- _TASK ITEM_: Look for the line with "Instruction: Click More" in the entries below, then extract that line and all lines after it exactly, with pictures left out.

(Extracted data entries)
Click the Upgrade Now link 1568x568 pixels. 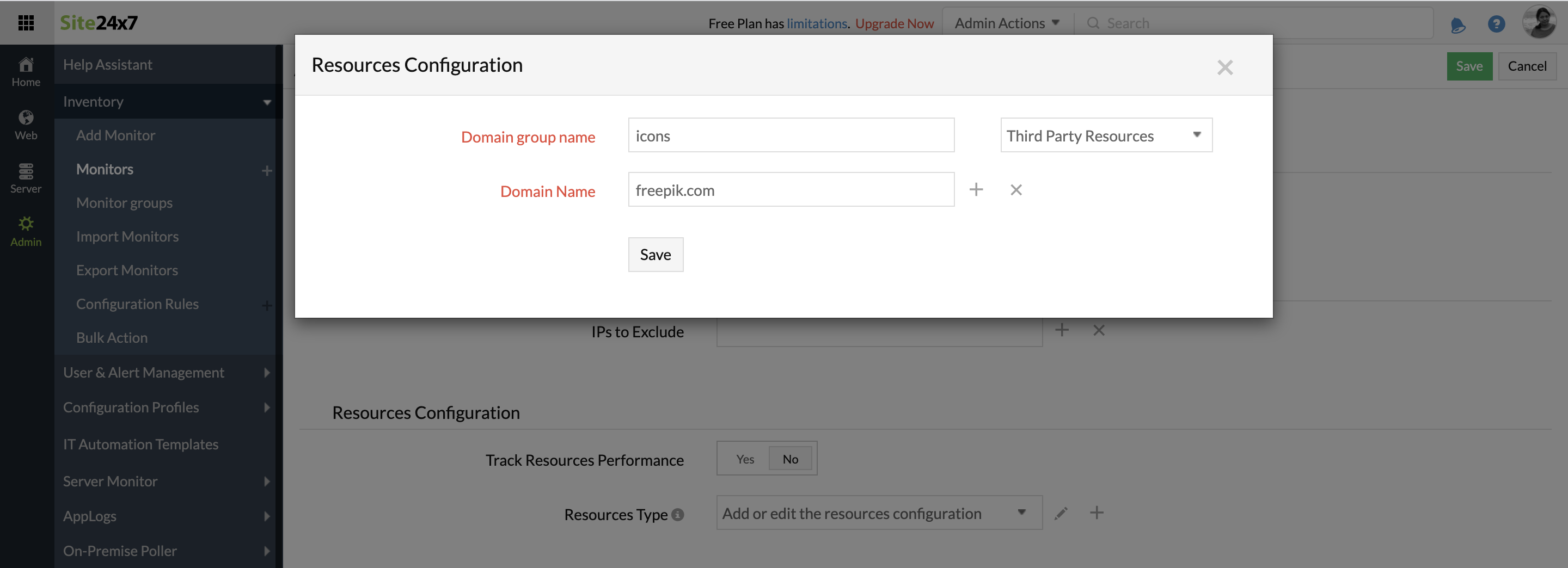tap(893, 23)
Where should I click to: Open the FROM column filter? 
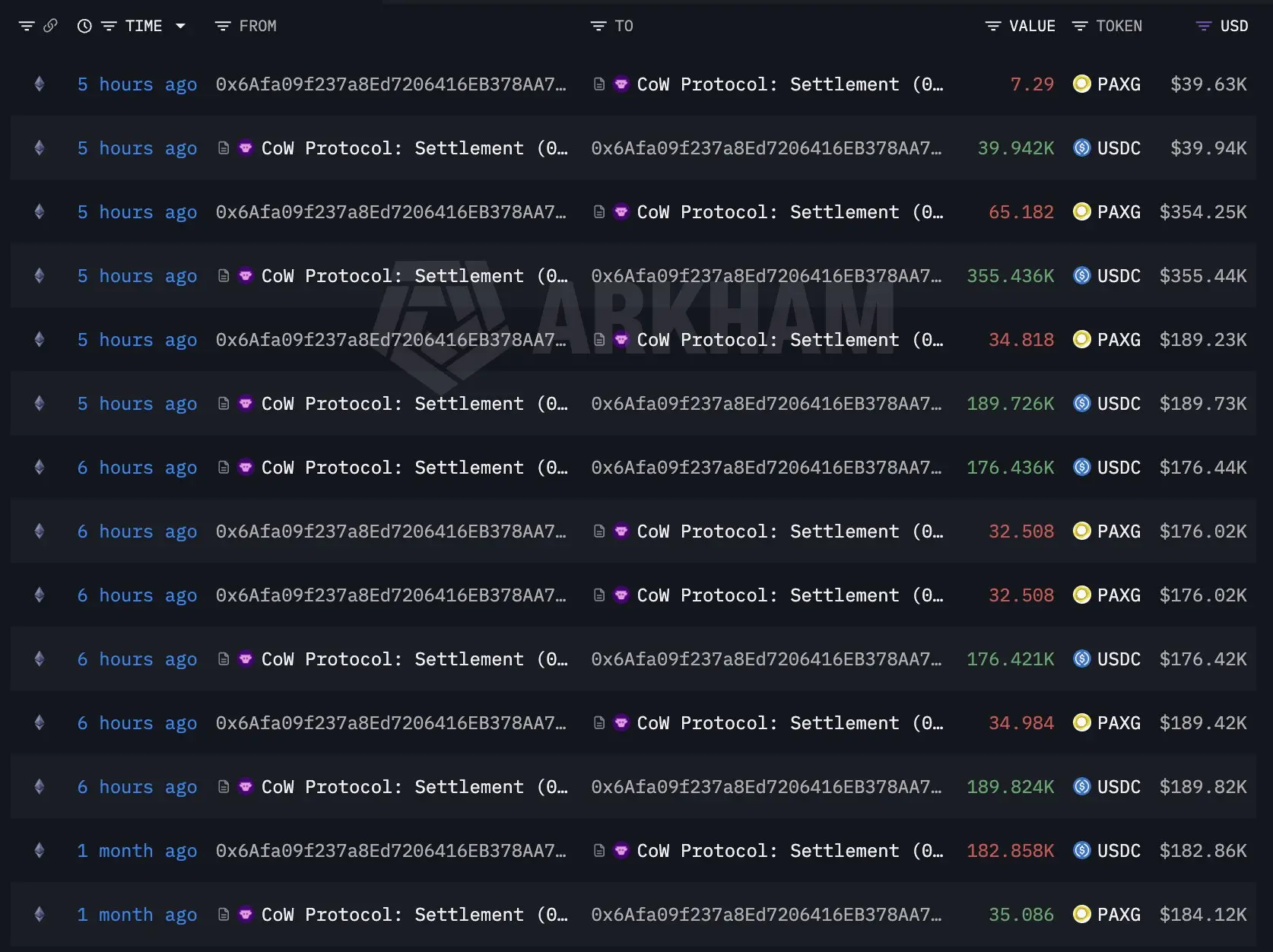tap(223, 26)
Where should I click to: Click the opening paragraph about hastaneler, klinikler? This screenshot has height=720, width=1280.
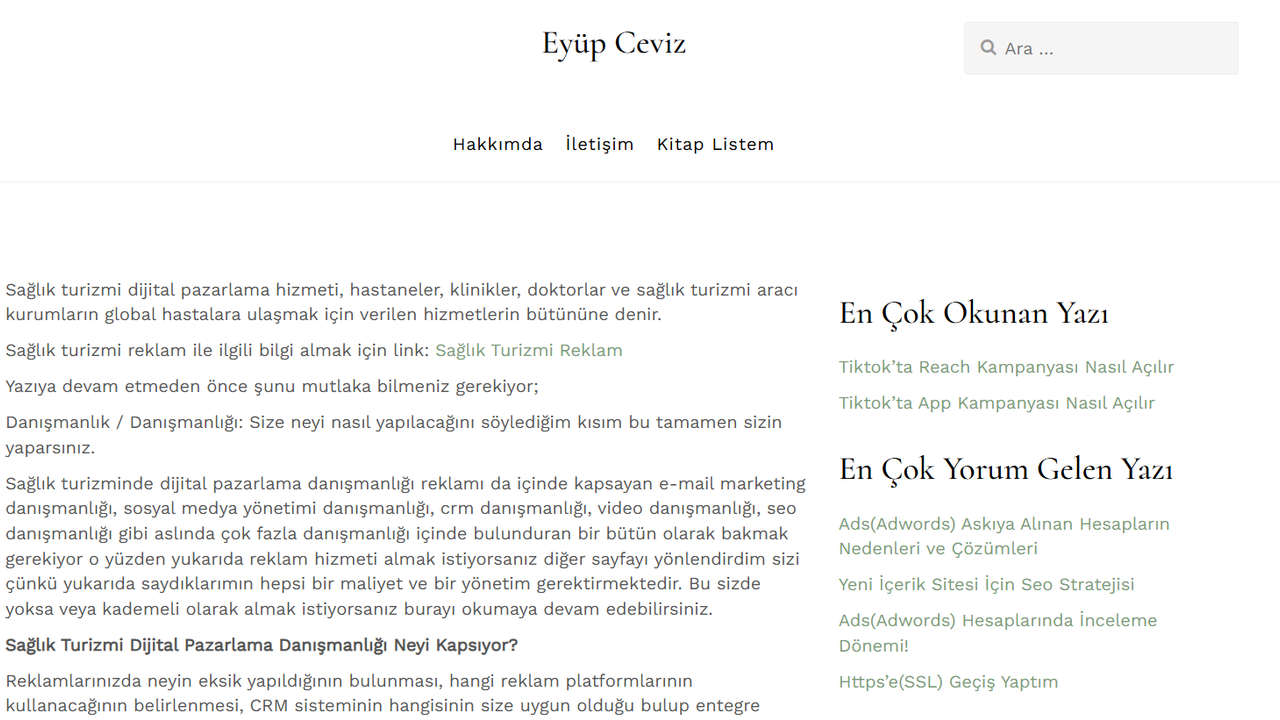(401, 302)
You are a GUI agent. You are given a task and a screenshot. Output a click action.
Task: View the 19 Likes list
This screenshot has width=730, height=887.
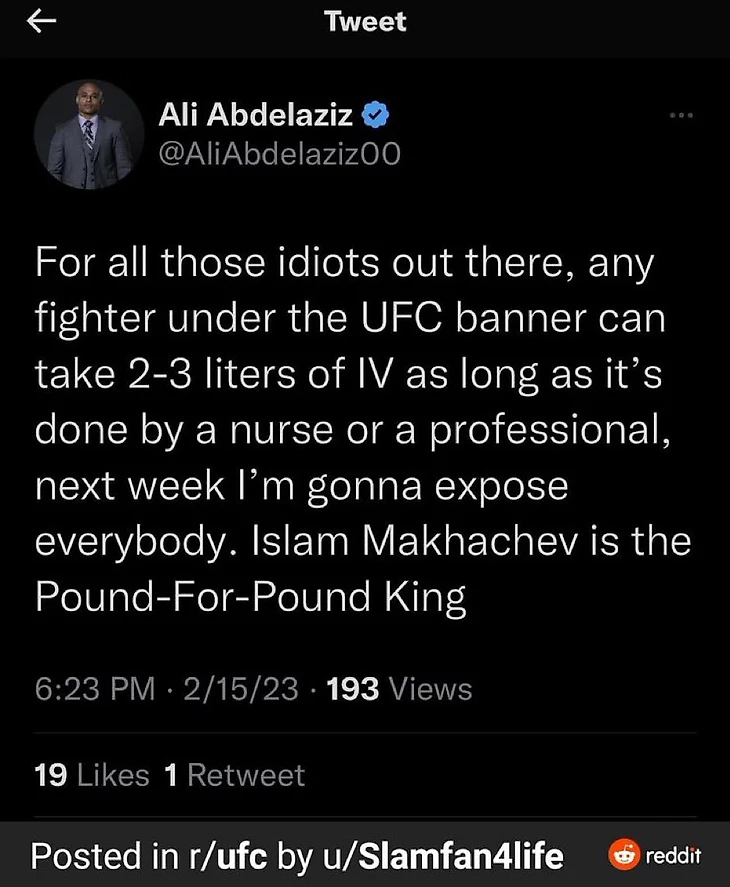tap(91, 775)
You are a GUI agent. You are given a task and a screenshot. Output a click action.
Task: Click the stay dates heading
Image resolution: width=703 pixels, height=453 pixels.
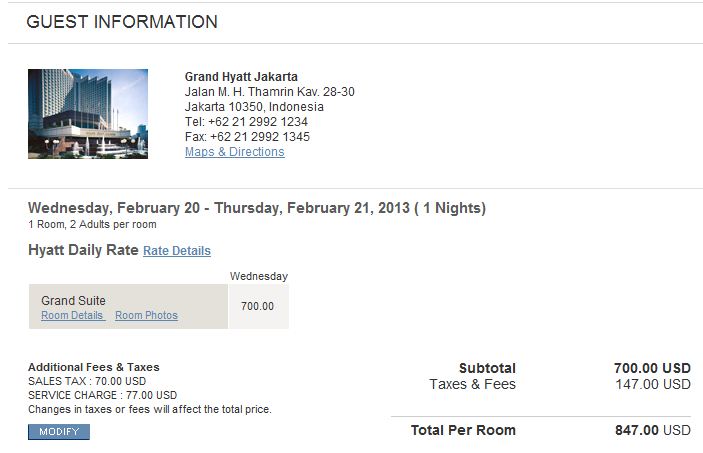[257, 208]
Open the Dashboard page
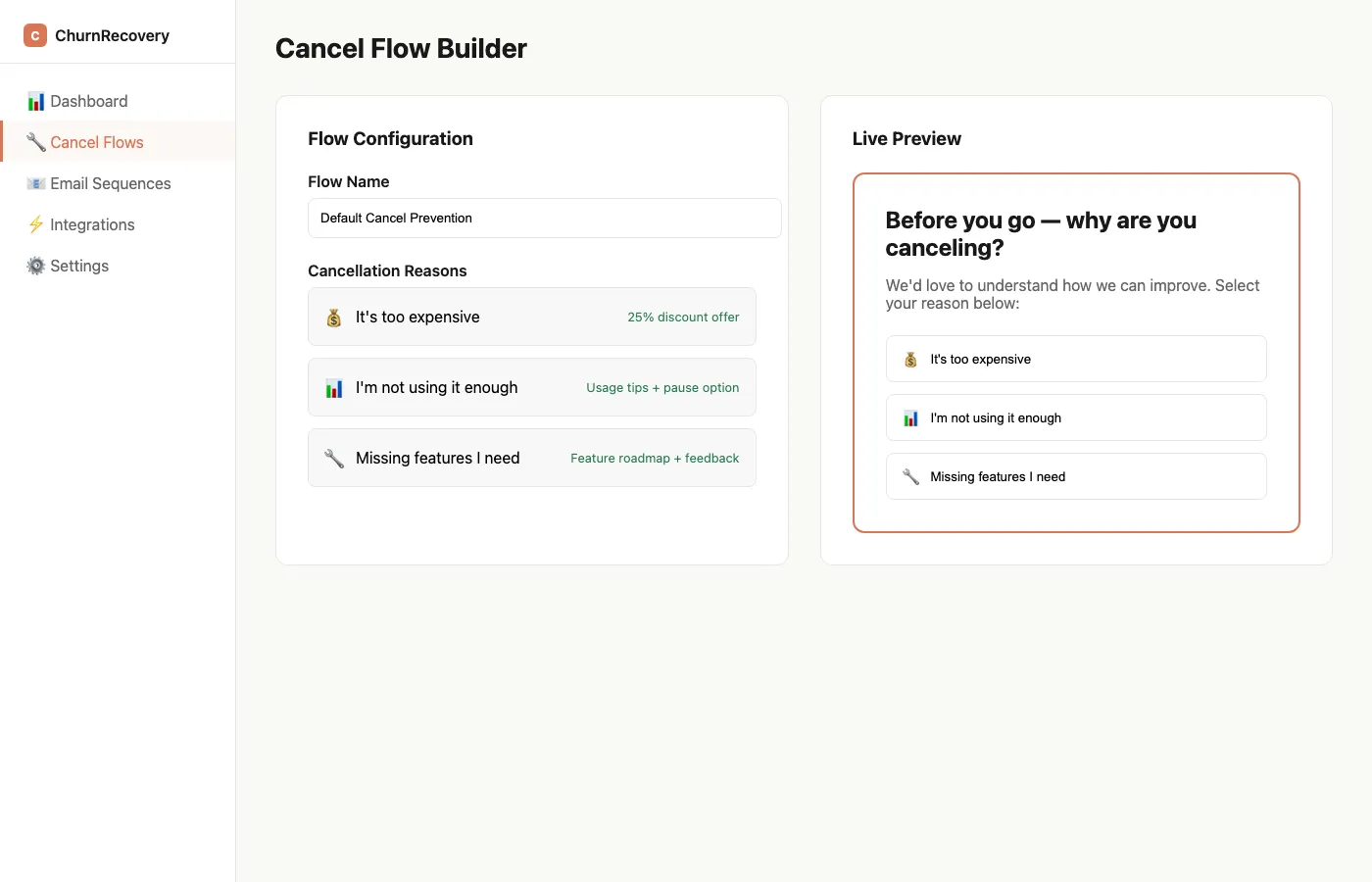The height and width of the screenshot is (882, 1372). coord(89,102)
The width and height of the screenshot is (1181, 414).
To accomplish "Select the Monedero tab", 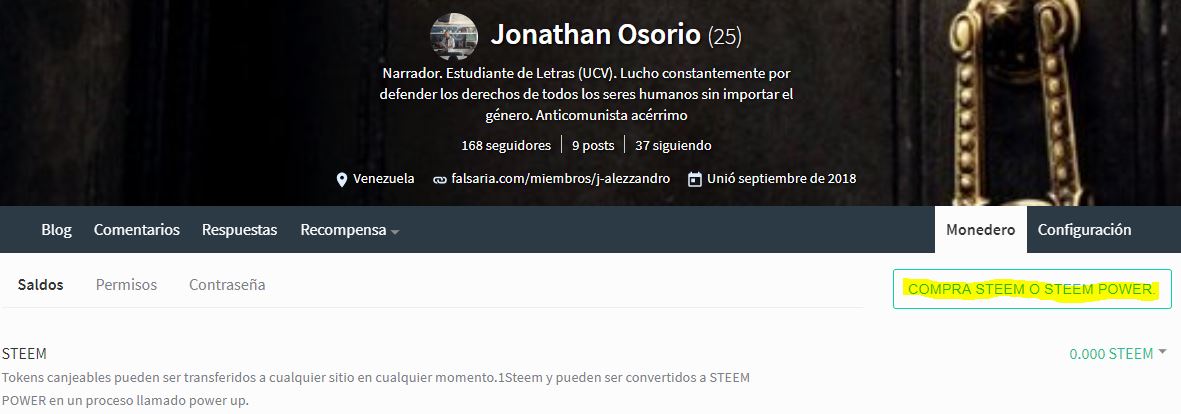I will point(981,230).
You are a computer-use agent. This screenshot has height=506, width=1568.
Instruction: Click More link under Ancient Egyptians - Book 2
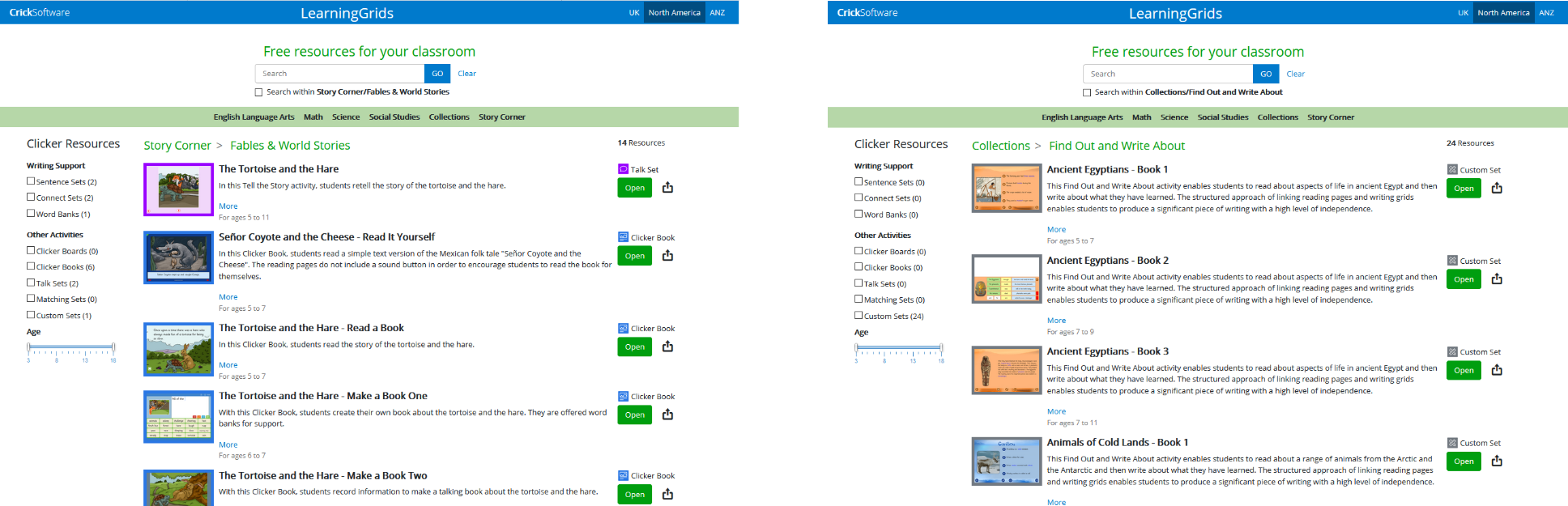1056,321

- _RESPONSE BOX_:
Instruction: Click More link under Ancient Egyptians - Book 2
1056,321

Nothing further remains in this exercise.